In considering these cases the RF Supreme Court's Judicial Panel on Economic Disputes put the question of the reality of the economic transactions completed by the taxpayer first. In the Tsentrregionugol LLC case (Ruling No. 305-KG16-4155 of the RF Supreme Court's Judicial Panel on Economic Disputes of 20 July 2016), the RF Supreme Court's Judicial Panel on Economic Disputes also emphasized that the tax authority should bear the burden of proving the transactions are not real.

In this case the fact that the supplies were real was confirmed both by documents (source documents, confirmations of product quality, evidence of movement of the product from suppliers to customer) and by facts (confirmation of resale of the product to end customers and testimony of contracting parties who confirmed delivery).

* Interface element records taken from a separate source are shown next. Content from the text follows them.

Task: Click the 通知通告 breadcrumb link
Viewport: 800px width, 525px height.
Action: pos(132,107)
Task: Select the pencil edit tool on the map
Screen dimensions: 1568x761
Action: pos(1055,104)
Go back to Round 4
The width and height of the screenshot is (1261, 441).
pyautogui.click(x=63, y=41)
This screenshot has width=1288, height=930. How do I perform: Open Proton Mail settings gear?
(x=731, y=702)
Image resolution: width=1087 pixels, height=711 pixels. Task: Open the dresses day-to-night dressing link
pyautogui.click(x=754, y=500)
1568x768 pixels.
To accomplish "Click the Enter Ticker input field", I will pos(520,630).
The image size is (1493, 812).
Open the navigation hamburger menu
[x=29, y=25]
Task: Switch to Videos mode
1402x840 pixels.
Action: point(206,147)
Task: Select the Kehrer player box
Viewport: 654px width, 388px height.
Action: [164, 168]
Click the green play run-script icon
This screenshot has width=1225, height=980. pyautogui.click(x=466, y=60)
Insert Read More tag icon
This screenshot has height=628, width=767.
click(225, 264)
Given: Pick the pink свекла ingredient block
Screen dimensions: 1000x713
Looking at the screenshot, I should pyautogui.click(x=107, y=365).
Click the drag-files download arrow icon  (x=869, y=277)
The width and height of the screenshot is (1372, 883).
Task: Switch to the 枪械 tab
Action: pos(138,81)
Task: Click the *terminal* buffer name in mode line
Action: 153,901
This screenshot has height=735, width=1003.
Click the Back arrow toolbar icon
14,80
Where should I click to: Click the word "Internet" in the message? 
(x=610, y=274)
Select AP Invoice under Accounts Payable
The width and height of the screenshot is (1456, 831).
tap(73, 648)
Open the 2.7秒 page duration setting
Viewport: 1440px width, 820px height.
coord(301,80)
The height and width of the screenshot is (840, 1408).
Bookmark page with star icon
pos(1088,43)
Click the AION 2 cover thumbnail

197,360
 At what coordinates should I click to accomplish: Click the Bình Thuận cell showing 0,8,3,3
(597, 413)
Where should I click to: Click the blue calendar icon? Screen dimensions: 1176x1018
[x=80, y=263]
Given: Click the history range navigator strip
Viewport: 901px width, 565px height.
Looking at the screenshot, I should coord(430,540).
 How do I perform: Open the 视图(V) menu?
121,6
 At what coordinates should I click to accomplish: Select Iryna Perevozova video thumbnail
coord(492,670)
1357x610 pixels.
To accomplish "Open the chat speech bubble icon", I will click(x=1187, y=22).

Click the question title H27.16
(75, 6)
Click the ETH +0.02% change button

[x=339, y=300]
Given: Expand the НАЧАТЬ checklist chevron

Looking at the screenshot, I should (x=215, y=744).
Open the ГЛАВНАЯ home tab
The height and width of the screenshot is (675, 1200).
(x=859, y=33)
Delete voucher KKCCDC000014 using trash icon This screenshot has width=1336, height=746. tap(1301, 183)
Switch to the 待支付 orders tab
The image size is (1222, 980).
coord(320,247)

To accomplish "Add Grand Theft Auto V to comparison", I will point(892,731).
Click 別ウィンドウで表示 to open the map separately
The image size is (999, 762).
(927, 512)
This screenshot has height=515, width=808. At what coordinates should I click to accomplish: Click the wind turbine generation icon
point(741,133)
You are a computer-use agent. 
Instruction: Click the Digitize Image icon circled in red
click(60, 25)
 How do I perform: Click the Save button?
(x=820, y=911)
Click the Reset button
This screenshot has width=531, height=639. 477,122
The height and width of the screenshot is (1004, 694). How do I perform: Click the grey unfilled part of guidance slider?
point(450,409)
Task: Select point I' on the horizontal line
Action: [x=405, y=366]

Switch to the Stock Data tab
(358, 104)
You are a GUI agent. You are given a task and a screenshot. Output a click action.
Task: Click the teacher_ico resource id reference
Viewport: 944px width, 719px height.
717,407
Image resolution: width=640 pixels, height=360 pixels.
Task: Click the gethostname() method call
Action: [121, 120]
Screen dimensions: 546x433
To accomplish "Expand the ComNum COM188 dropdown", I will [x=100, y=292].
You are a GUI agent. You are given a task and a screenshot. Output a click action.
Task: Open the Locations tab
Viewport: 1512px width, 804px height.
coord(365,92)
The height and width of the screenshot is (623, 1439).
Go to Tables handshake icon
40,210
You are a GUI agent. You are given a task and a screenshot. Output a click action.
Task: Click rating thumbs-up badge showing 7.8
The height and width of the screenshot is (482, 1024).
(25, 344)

At the same time, the court declared that the handwriting examination report submitted by the tax authority confirming that the supplier's source documents had been signed by an unidentified person was inadmissible evidence. The reason for this was that the examination had been carried out without following the methodology.

On the contrary, in the Energokomplekt LLC case (Ruling No. 305-KG16-10399 of the RF Supreme Court's Judicial Panel on Economic Disputes of 29 November 2016) the court shared the tax authority's position that the supplies were not real. The reason for this was the consistent discrepancies in the documents evidencing that the documents were made formally only to obtain a tax benefit, as the movement of product reflected in them was economically unprofitable and, in some cases, even unrealistic.

As the appellate court ruling in this case shows, no warehouse was found at the address indicated in the documents, and the product was transported from Magnitogorsk and Novokuznetsk to Leningrad Oblast, then in the opposite direction to Samara, for which there were no rational economic reasons. It took just one day to ship the product from Leningrad Oblast to Samara, which is impossible for objective reasons. Furthermore, the contracting parties did not incur expenses typical for activity for supplying goods (payment for fuel and lubricants, lease of premises, payment of wages to movers and drivers).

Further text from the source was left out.